Just like everyone else in the world, Kingyo, a college student in Texas, has been washing his hands a lot these days. He, though, does it a lot differently than everyone else, purposefully running the ends of his sleeves under the water while doing so. “I love the feeling of wet sleeves around my wrist; it’s the absolute best feeling,” he confides. “Texas can be so hot, and the heat makes my body feel fuzzy and uncomfortable. But cold water is just so biting and sharp. It’s refreshing and keeps my hands cold.”
It’s been this way ever since one fateful day in high school when he was running late to school. “I was in a big hurry,” he recalls. “So when I used the bathroom and washed my hands, I didn’t pull my sleeves up since I thought it would be a waste of time. My sleeves got soaking wet, but as I drove to school, I realized it just felt so nice on my hands, like everything felt so cooling and relaxing.”
Ever since, Kingyo soaks his sleeves with every hand-washing. He’ll even sometimes indulge while washing the dishes, though usually he’ll avoid dish water because “that water is dirty and that’s gross.” (Also gross — when his sleeves end up soaked. “I run them under and then squeeze them so the excess water drips out,” he explains.)
Andrew, a pseudonymous 23-year-old in the Czech Republic, says he’s been a wet-sleeved bandit for more than a decade. “It was the first time I was washing the dishes all by myself,” he says. “A bit of water splashed right onto my sleeves, and at first, I didn’t really like it. The shirt felt all sticky and weird, but as time passed, I started to enjoy the way the shirt stuck to my arms ever so slightly.”
Next, Andrew dunked his arms into the dish water completely, after which a total sense of relief rushed over him. “I didn’t have to worry about getting my shirt wet, because it was already soaked,” he says. “So I was free to continue without anxiety.”
Like Kingyo, Andrew has continued getting his sleeves wet every chance he gets. “From washing my hands, to cleaning the shower, to watering the garden,” he explains. “I like the dampness on my skin, and I really enjoy the clothing sticking to me.”
Not surprisingly, dermatologist Fayne Frey says she doesn’t know of any studies regarding why people love or hate the feeling of wet sleeves. As for her own diagnosis, “I’m unaware of skin on the wrist being more sensitive to temperature or moisture than other body parts,” she tells me. “My concern would be that the moisture in the sleeves, like on any moist surface, might act as a reservoir for bacteria that could be transferred back to the hands by direct contact. Although I have no proven studies showing this to be so, it would still be a concern of mine.”
Frey also points me to a scientific review of literature in the New Statesman, which states that humans, unlike other species, “don’t have wetness sensors on their skin, so understanding how we differentiate the sense of wetness from other sensations is a puzzle.”

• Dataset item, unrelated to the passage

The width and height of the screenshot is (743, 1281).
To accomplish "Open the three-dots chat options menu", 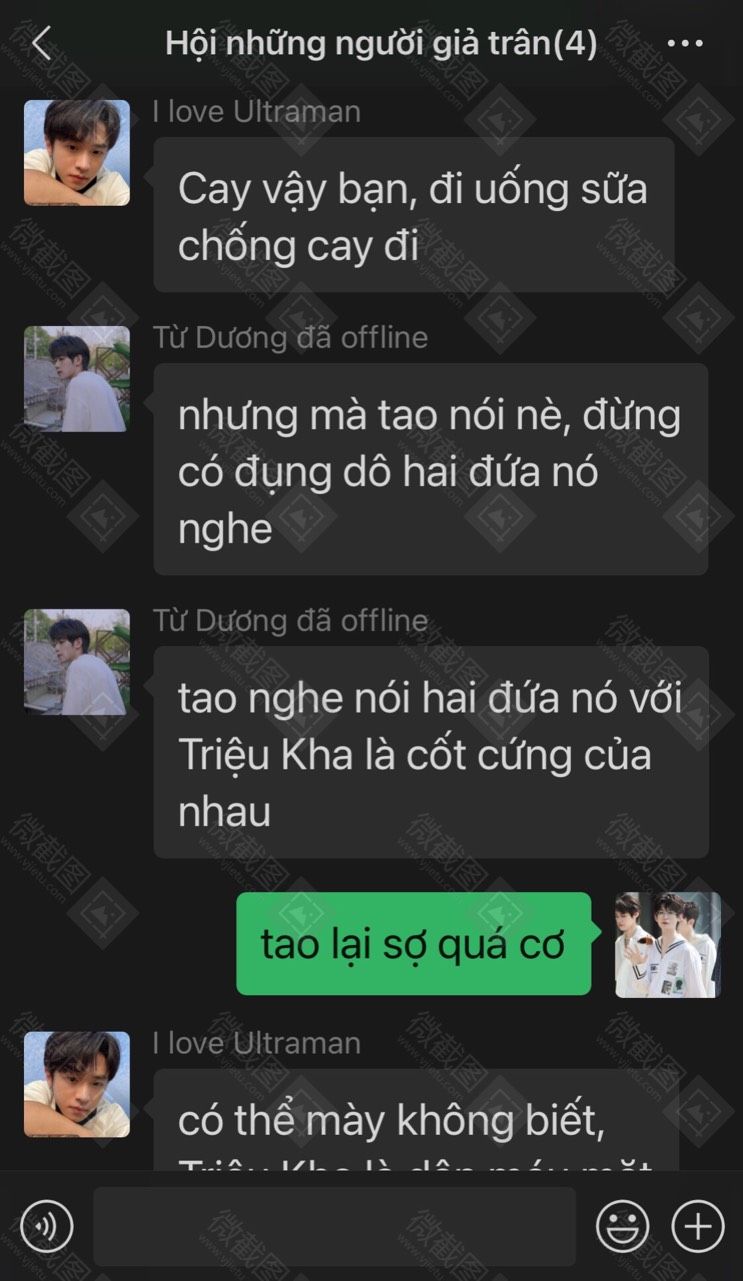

Essentially, we don’t actually perceive wetness, we simply infer whether something is wet or not by gauging various temperature and pressure sensors. “Researchers have shown that if you reduce the skin’s temperature using a dry cooling method, people feel as though their skin is wet,” the New Statesman reports. “If you put something wet in contact with the skin, but at a temperature warmer than it, people don’t perceive it as wet.”
Beyond a few mildewy shirts, you might think Andrew and Kingyo’s love for cold, moist fabric pressing against their wrists all day is harmless enough. But in line with the outpouring of visceral hate whenever one of their brethren bubbles up on Reddit, both Andrew and Kingyo say they’ve been driven to hide their wet sleeves from their family and friends.
Andrew, in particular, learned this the hard way at summer camp when he and some other kids were washing some tents. “Someone mentioned my wet sleeves, and I couldn’t think of anything else but the truth,” he tells me. “For the rest of the week, I was made fun of and deemed the weird kid until the fascination passed.”
Years later, Andrew continues, “my father mentioned that I always have wet sleeves, and accused me of being very clumsy.” But when Andrew told him the truth, his dad wouldn’t hear of it. “He just refused to acknowledge it,” Andrew says.
Kingyo, too, says he’s forced to keep his sleeves dry when he’s out with his friends, lest he be made fun of. Even at home, he says, “my mother will give me weird looks.”
Not that it will stop him. “I just love the feeling of wet sleeves,” he says, unwaveringly. “So I don’t see myself washing my hands and ending up with dry sleeves anytime soon.”